## [AIM OF THE TASK]
Please write out exactly the line containing "You are a computer-use" below and every line after it, through the last one, but leave out any pictures.

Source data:
[Start of section]

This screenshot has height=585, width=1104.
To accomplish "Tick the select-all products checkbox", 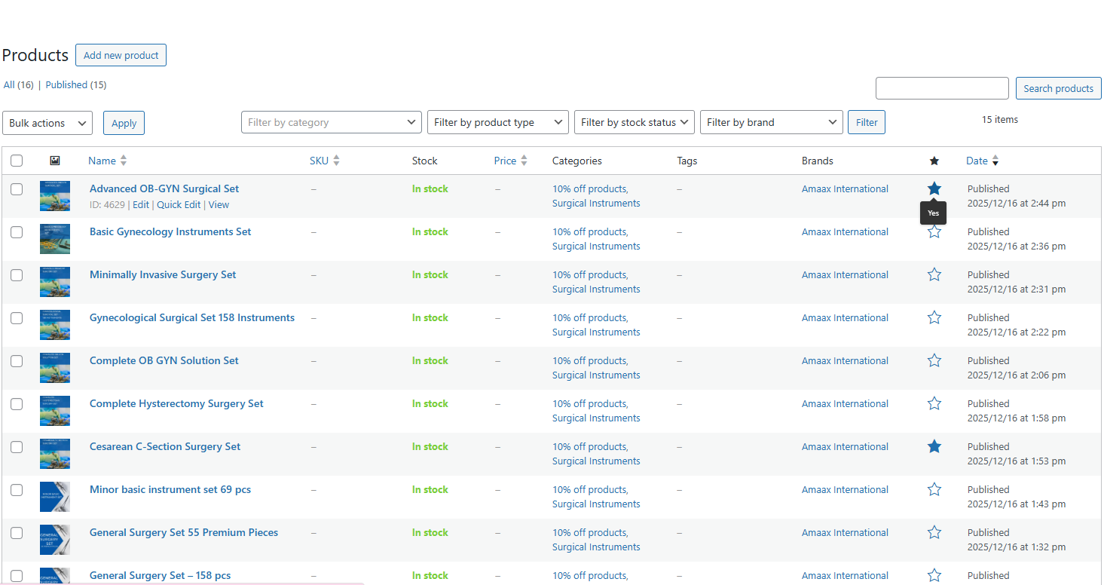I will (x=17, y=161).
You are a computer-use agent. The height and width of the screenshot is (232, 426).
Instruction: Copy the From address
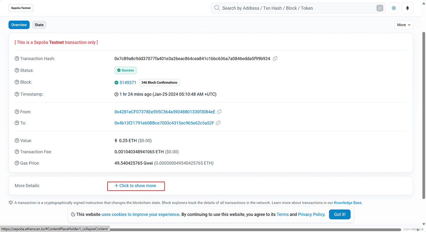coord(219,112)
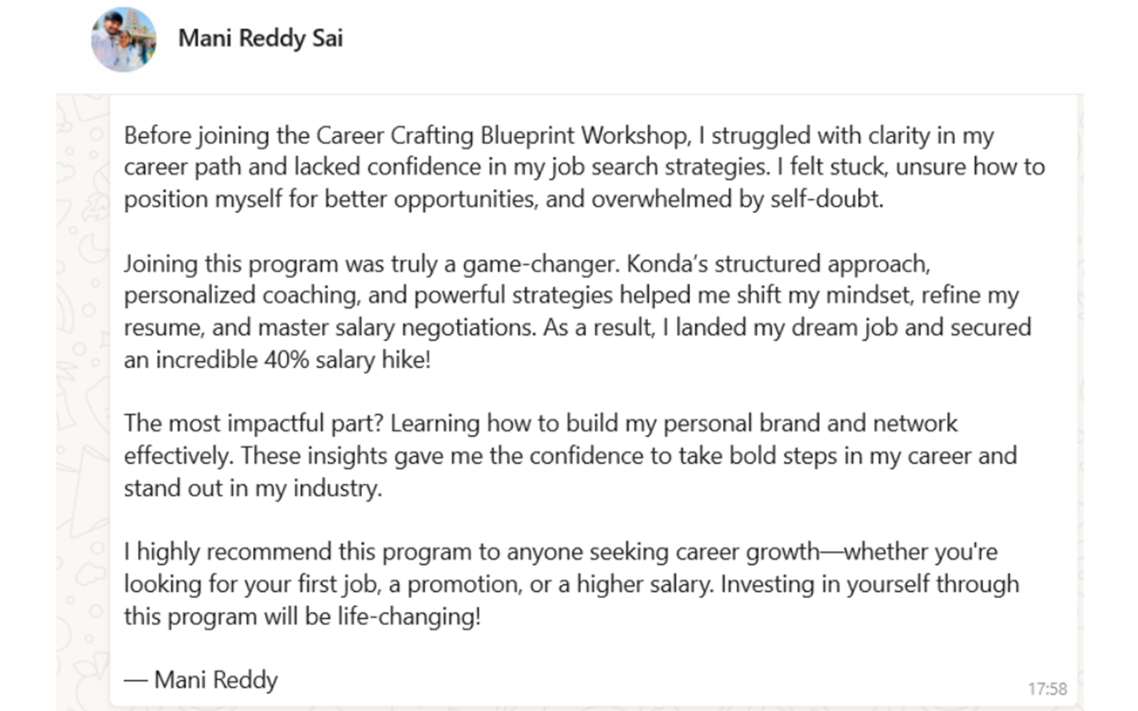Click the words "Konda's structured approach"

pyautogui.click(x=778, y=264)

[End of section]

## [PROBLEM SOLUTION]
You are a computer-use agent. The height and width of the screenshot is (232, 426).
Instruction: Copy the From address
coord(219,112)
Click the words "Konda's structured approach"

pyautogui.click(x=778, y=264)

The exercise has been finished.